Можно ли судить по Рафаэлю об его эпохе? Если бы у его картин остановился — пофантазируем — марсианин, подумал ли бы он о чем-либо, хотя бы отдаленно напоминающем Рим Цезаря Борджиа — с убийствами, оргиями, шутами, схваткой честолюбий, составителями ядов, астрологами, муками зависти. Он не пожелал умереть от кинжала, бесстрастно сообщает секретарь папы Александр VI о муже Лукреции Борджиа, поэтому его вынуждены были задушить. Никто не верил в то, что человек с положением и богатством может умереть естественно. Яд мерещился в винах, яблоках, кольцах, перчатках, даже кистях художников (когда Рафаэль умер, и о нем говорили, что он отравлен из зависти, ранее это утверждали относительно Мазаччо и философа Пико делла Мирандолы).
Подумал бы об этом марсианин перед полотнами Рафаэля? Я утверждаю, что при наличии высшей мудрости (а марсиане, если верить фантастам, ею обладают) он не мог не подумать об этом. И тут мы подходим к самой большой тайне Ренессанса, точнее, к ее естественной, как сама жизнь, тайнописи.

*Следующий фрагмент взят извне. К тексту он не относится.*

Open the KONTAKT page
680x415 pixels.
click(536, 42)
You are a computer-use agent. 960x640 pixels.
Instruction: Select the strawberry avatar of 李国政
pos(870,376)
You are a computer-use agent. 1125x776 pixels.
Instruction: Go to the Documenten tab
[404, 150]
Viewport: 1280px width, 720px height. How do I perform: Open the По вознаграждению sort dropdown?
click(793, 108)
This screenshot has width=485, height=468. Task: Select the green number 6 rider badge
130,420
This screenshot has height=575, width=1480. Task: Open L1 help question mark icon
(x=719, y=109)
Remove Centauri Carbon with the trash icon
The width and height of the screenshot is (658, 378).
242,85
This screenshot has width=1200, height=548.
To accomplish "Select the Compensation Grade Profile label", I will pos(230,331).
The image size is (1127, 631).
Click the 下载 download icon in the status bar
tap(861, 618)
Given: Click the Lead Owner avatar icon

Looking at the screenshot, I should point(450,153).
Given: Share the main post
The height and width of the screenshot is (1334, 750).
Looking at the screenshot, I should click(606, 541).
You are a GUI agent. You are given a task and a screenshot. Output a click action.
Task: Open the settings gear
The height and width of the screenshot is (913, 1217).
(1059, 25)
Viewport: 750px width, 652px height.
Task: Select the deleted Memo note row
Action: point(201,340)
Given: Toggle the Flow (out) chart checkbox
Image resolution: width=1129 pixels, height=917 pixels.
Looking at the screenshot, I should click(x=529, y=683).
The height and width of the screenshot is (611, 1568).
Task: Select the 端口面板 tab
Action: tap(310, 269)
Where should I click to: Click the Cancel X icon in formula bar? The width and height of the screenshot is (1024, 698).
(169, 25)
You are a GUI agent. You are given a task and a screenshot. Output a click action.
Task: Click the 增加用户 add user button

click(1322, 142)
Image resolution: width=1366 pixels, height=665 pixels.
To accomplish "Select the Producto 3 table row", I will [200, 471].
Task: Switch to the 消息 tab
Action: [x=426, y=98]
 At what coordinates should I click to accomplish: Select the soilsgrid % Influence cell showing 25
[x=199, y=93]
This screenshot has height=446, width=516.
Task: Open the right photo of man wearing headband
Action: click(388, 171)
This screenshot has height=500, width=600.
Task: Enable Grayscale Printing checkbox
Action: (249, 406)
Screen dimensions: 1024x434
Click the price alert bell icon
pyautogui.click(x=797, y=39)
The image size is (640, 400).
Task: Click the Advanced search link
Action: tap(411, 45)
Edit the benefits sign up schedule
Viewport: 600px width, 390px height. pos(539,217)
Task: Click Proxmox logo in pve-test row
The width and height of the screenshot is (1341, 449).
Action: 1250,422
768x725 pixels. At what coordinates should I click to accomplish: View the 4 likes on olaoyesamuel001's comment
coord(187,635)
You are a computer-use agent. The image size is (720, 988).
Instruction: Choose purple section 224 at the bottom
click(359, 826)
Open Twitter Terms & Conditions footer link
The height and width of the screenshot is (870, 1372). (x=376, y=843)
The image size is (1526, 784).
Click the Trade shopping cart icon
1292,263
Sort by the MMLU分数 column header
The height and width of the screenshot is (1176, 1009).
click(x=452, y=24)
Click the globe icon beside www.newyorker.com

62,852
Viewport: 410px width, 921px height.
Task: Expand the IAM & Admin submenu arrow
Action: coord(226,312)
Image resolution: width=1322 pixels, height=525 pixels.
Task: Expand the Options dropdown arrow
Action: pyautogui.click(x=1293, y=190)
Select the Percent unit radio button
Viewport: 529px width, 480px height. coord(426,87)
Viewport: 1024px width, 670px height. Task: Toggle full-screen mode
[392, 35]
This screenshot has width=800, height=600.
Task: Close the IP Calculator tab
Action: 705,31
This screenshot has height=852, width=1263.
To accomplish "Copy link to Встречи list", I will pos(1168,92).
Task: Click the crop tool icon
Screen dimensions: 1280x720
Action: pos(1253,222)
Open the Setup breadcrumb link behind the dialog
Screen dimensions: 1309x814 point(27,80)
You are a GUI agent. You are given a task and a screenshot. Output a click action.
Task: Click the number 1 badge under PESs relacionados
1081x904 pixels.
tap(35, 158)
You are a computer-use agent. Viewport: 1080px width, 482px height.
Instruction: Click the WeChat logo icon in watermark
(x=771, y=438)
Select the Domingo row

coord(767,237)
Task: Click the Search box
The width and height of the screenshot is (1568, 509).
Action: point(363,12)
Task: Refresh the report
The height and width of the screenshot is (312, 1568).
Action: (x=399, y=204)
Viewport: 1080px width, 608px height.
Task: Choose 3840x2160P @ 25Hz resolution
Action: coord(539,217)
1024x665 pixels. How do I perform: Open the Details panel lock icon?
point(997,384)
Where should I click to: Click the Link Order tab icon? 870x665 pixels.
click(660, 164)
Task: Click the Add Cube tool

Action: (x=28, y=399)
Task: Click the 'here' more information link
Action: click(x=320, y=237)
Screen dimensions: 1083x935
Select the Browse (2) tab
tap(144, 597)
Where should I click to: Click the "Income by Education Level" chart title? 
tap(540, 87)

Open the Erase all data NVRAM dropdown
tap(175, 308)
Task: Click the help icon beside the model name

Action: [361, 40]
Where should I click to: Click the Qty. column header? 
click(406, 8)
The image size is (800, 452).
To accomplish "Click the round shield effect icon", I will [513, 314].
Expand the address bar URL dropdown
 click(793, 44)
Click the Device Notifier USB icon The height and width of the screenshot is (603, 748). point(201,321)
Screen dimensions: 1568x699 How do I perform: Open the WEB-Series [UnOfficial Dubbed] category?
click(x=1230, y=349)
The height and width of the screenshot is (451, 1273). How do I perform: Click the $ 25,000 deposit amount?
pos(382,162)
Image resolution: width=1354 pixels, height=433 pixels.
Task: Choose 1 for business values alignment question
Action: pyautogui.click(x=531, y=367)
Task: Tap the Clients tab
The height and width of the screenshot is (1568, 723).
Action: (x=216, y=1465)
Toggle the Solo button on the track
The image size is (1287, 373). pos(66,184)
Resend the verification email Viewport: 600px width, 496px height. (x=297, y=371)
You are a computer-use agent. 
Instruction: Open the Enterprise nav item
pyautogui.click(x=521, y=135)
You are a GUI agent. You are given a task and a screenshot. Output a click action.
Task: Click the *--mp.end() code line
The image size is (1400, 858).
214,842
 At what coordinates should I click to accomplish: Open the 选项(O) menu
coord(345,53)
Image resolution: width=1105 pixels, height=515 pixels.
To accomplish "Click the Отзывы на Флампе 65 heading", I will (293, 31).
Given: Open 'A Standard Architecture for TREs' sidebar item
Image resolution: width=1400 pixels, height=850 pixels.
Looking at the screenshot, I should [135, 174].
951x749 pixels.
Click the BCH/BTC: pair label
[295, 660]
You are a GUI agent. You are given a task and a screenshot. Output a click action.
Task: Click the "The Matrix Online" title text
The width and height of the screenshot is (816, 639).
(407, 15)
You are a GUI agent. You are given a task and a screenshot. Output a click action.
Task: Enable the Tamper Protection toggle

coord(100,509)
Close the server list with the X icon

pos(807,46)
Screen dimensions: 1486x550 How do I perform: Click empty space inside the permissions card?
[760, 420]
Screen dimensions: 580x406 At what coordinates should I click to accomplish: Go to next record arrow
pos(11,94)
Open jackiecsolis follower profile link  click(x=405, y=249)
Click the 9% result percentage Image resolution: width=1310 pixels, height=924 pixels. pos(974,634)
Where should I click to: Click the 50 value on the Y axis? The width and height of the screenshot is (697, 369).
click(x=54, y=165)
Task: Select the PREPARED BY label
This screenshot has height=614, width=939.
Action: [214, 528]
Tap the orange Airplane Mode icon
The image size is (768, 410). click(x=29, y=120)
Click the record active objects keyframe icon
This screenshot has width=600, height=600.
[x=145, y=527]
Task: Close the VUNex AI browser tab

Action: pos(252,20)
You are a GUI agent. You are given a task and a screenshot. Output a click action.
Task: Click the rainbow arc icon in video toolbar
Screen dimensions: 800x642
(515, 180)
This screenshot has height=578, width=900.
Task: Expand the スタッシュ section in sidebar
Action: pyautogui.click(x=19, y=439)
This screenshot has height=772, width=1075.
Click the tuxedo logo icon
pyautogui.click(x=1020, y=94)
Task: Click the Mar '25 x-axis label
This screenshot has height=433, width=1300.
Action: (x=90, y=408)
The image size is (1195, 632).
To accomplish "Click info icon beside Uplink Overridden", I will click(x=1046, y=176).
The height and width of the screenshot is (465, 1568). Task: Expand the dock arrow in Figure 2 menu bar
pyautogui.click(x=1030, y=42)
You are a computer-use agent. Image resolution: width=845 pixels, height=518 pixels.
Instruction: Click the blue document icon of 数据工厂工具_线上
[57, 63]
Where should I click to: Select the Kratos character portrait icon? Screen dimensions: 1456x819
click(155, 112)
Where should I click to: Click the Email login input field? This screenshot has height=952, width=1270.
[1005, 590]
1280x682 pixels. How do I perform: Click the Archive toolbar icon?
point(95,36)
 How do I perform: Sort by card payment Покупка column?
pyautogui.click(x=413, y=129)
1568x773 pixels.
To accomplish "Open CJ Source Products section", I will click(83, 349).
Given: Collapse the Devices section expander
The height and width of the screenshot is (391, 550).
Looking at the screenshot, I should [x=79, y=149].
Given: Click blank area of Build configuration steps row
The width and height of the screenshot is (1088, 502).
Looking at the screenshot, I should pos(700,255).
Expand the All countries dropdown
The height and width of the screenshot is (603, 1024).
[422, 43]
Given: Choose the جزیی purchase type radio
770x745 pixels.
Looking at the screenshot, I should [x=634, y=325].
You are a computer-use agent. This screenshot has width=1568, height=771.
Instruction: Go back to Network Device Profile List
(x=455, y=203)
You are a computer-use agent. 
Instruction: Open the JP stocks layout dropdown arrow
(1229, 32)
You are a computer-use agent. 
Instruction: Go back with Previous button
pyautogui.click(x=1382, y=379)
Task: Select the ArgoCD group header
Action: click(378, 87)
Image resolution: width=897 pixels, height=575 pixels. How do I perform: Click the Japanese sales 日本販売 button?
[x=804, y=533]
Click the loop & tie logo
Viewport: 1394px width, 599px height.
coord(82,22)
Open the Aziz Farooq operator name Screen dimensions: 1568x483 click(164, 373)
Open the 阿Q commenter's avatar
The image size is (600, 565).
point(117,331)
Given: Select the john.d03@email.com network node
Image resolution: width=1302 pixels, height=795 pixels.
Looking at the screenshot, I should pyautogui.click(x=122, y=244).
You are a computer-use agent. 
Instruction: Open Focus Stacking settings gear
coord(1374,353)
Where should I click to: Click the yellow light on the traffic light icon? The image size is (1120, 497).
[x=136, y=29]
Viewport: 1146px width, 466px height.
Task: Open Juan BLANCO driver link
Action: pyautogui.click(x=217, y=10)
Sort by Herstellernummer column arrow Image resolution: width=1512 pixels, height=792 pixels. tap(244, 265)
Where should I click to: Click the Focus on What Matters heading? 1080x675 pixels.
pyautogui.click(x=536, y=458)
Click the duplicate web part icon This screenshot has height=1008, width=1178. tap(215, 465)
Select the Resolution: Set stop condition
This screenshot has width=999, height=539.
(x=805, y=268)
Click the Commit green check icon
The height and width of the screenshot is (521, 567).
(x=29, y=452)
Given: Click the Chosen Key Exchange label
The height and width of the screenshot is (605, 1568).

Не нужно напряженной работы ума и сердца, чтобы перед картинами «малых голландцев» увидеть, понять то «очевидное», из чего состояла современная им действительность. Это «очевидное» и для нас очевидно. Но нужна работа ума и сердца, чтобы подумать об этом перед полотнами Рембрандта. Он жил в том же веке, в той же действительности, но самое «очевидное» в ней на его картинах не отразилось.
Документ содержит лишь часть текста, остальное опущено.